Publication date: 2004-01-01
Volume: 16 Pages: 289 - 317

Author:

Meylaerts, Reine

Keywords:

Descriptive Translation Studies, habitus, multilingual societies, intercultural agents, sociology of translation, Bourdieu, 2003 Language Studies, 2004 Linguistics, Languages & Linguistics, 4703 Language studies, 4704 Linguistics

Abstract:

The present article discusses some basic concepts of Descriptive Translation Studies (Toury 1995) by focussing on literary translation in multilingual societies. In multilingual geopolitical contexts, geo-linguistic barriers between ‘source’ and ‘target’ cultures are indefinite so that translations, both as a process and as a product, also function in the source culture. The source culture co-determines e.g. the selection of the translated texts, the textual translation strategies, the reception of the translated novels and even the continuation or discontinuation of translation contacts.
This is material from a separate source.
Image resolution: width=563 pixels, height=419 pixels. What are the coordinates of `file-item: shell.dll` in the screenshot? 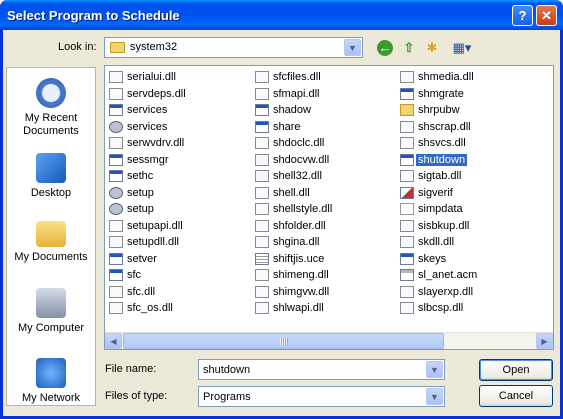 It's located at (326, 194).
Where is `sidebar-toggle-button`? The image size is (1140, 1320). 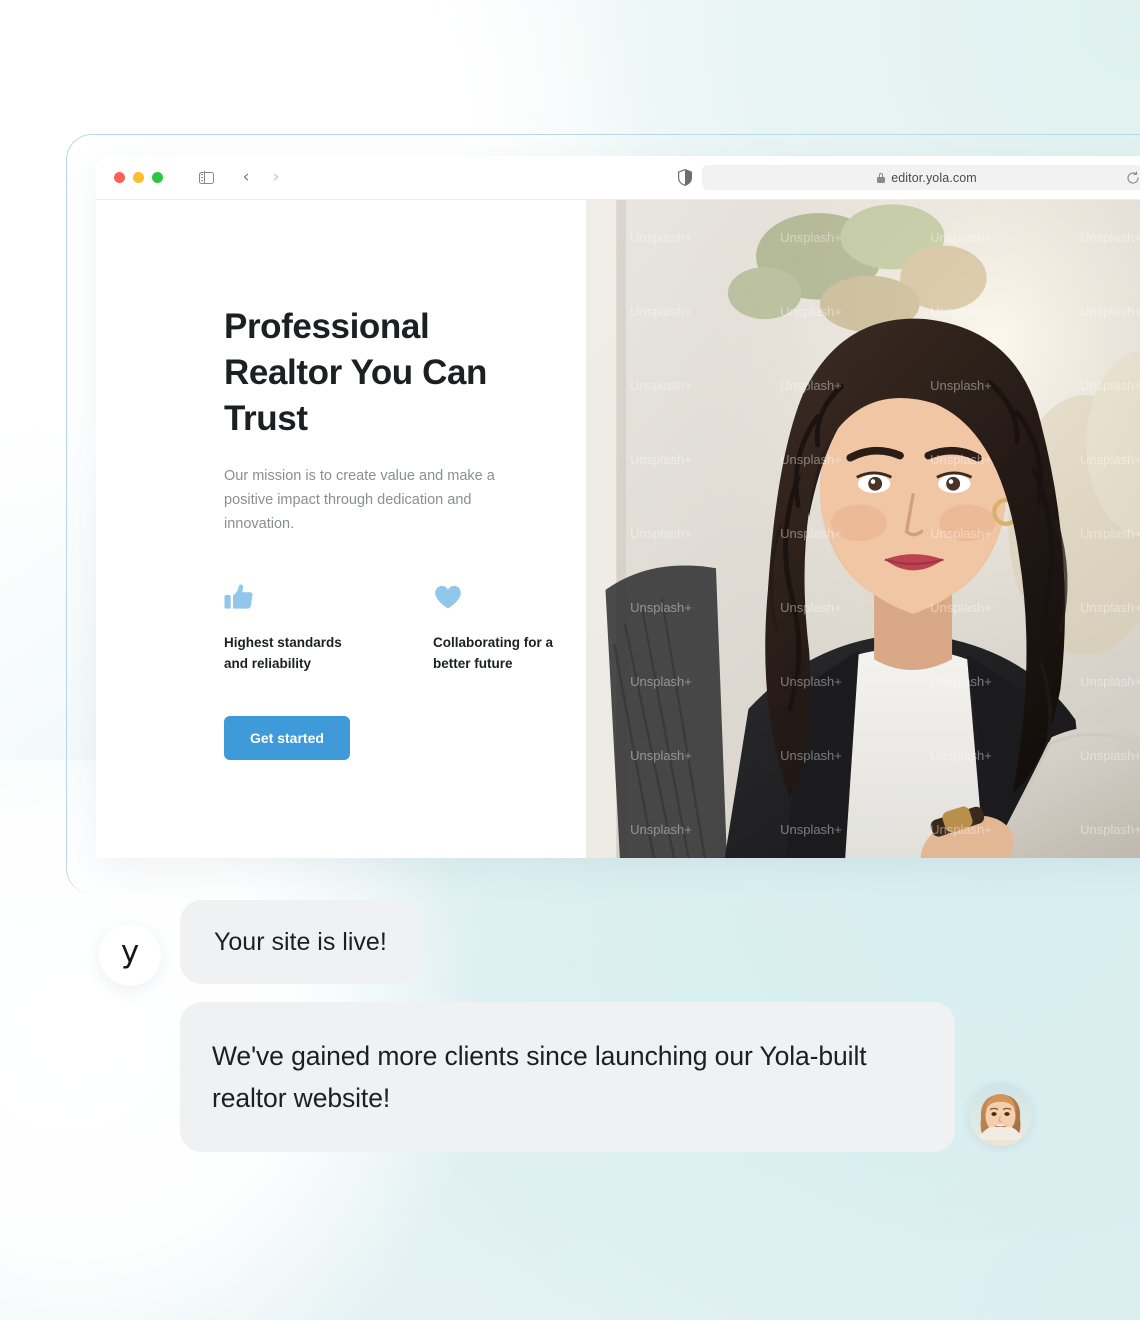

If the notion of ‘interculture’ (Pym 1998) thus becomes fundamental and if the roles of intercultural agents (authors, translators, critics) are to a certain extent interchangeable, ‘sources’ and ‘targets’ do survive in the perception of these actors. In the numerous past and present contexts in which the ideal Western nation-state’s one-to-one relationship between territory, language, literature, culture and people is blurred, ‘sources’, ‘targets’ and their relationships survive with all the more pertinence through the actors’ (inter)cultural habitus (Bourdieu 1992), in the heads of the intercultural agents, in their perceptions and attitudes, created through interaction with collective institutions and discourses. We therefore need to redefine the key concepts ‘source’ and ‘target’ cultures, texts, discourses… also as a matter of perception: it is a function of the internalisation of the institutional and discursive structures by the (inter)cultural agents through their variable and varying positions and position takings in both the ‘source’ and ‘target’ cultures. So we need very flexible definitions : which ‘sources’ and ‘targets’, for whom, when, where ? Definitions for which we have to integrate the concept of agency into Descriptive Translation Studies.